■ **Given instruction**
Rewrite the records from the line containing "The width and height of the screenshot is (491, 337)." through the end of the records, putting "screen capture" wherever "screenshot" appears and keeping everything else the same. Omit the pictures from your answer.

Raw records
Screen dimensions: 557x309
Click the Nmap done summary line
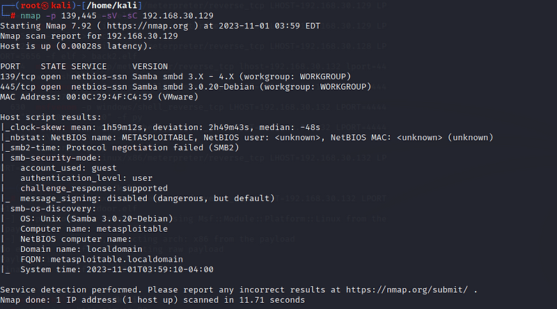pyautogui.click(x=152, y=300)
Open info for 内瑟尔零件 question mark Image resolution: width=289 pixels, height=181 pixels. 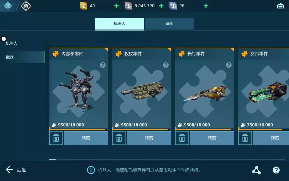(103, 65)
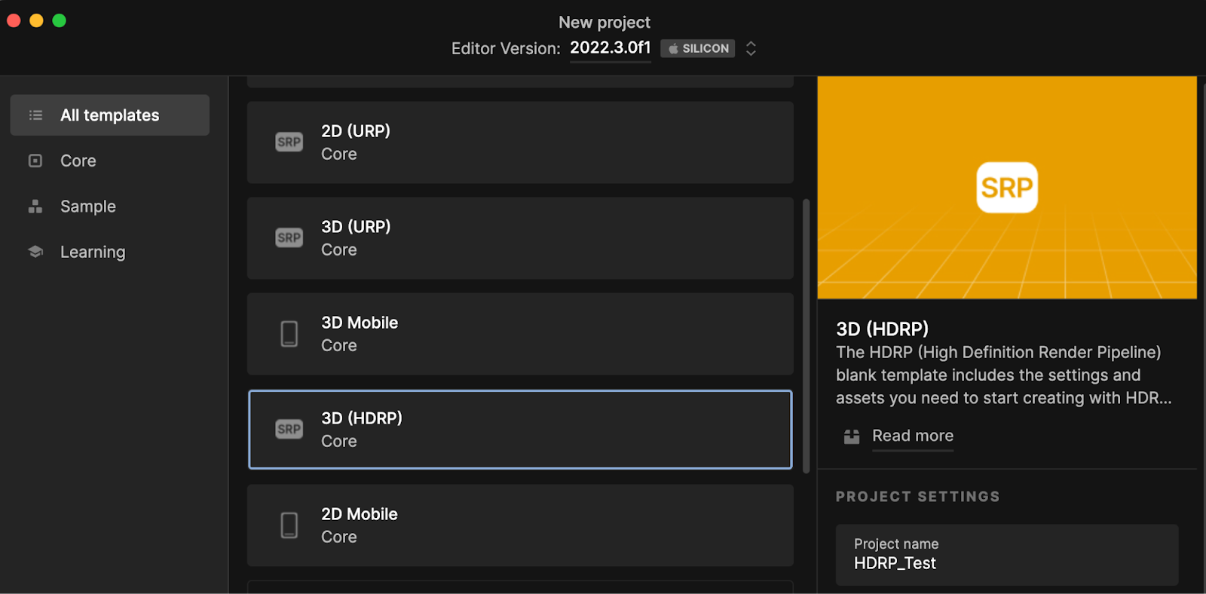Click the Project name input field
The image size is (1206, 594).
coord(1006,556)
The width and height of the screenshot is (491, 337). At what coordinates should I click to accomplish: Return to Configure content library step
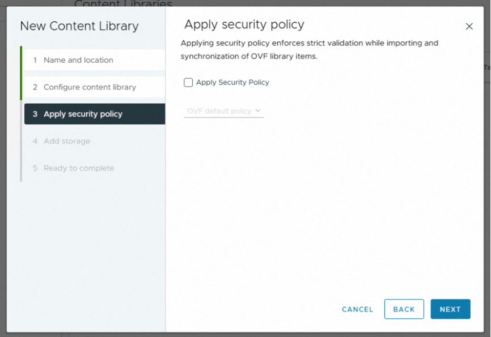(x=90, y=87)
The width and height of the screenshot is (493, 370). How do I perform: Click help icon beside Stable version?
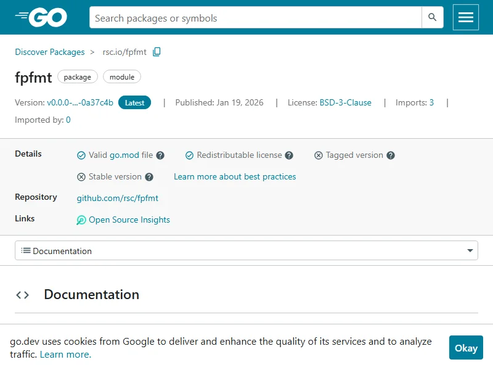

■ **Answer for the task**
The width and height of the screen capture is (491, 337). At what coordinates should I click to accomplish: Return to Configure content library step
(x=90, y=87)
The width and height of the screen capture is (493, 370). How do I perform: Click help icon beside Stable version?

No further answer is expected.